Build plates and covers, from cheap to expensive - any good?

The one thing we can’t do without is something to print on…
In the old days it was glass or even acrylic plates, usually covered with painters- or kapton tape.
Since these early days we users always tried out new things, some of which made it into manufactured build plates…
But is there such a thing as the universal, all in one, always sticky build plate that lasts forever ?
Nope…
If the plate material is not harder than your nozzle it will wear and it is it you should still consider adhesives for most filaments.
Either to make the stick or in order to being able to get them off again.
What a pain indeed…

These days though we see more and more materials enter the build plate market…
PEI, smooth or textured, PEY, PET, H1H, H1F, TK99, …
These however need to be separated into groups…
Solid, fused, sticker
PEI usually comes as heat cured powder coated while the rest is a sticker, with the exception of TK99/FR10 sheets.
Powder coated and heat cured PEI Is good for about 180 degrees celsius.
But we won’t go that high because steel and PEI is not an ideal mix in terms of thermal expansion being equal.
The stickers COULD go close to what their material allows for but we can go that high as the adhesive won’t make it, at least not if it shall not be a permanent one.
TK99/G10 is a resin fibre sheet material.
Good for around 300 degrees celsius.
But it requires being clamped down as so far there is none bonded to a steel plate.
Probably because you want a certain thickness in order for big and warping parts NOT warping the plate.
And you can’t really properly bind a resin fibre sheet to steel anyway…

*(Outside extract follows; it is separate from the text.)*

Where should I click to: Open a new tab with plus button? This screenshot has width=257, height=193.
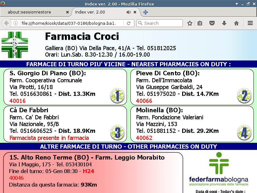coord(146,12)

As long as you can stay way below the max temp the bed material allows for it should last for quite a few rolls.
The stickers though can often be a pain once you had a stuck print and lost you patience.
If you not eventually lift the sticker somewhere, chances are a bubble will form somewhere eventually.
As said everywhere, build plates are consumables…

We all know how to deal with our PEI plates, but what about those sticker plates with their fancy surface structures ?
Like it or not, they are best used perfectly clean and without any adhesives added.
Their sole purpose is not to provide the best possible adhesion but the best possible bottom surface for your part.
Means they are best suited for easy filaments like PLA.
Adhesives can be uses and for some filaments should be used but be aware that they will affect the surface finish of your part.
You should ALWAYS let the plate cool down slowly on the bed if you want to get the longest possible lifetime out of it.
The rapid cooling we prefer for our PEI plates puts a lot of stress on the material and adhesive for the sticker.
The better ones have a slightly thicker adhesive layer but in return also act more like an insulator on the build plate, their heat transfer is not perfect…
Depending on the material you can print basically anything on them - if you make sure filament and sticker material are compatible.
They are a bit like Kapton tape with benefits.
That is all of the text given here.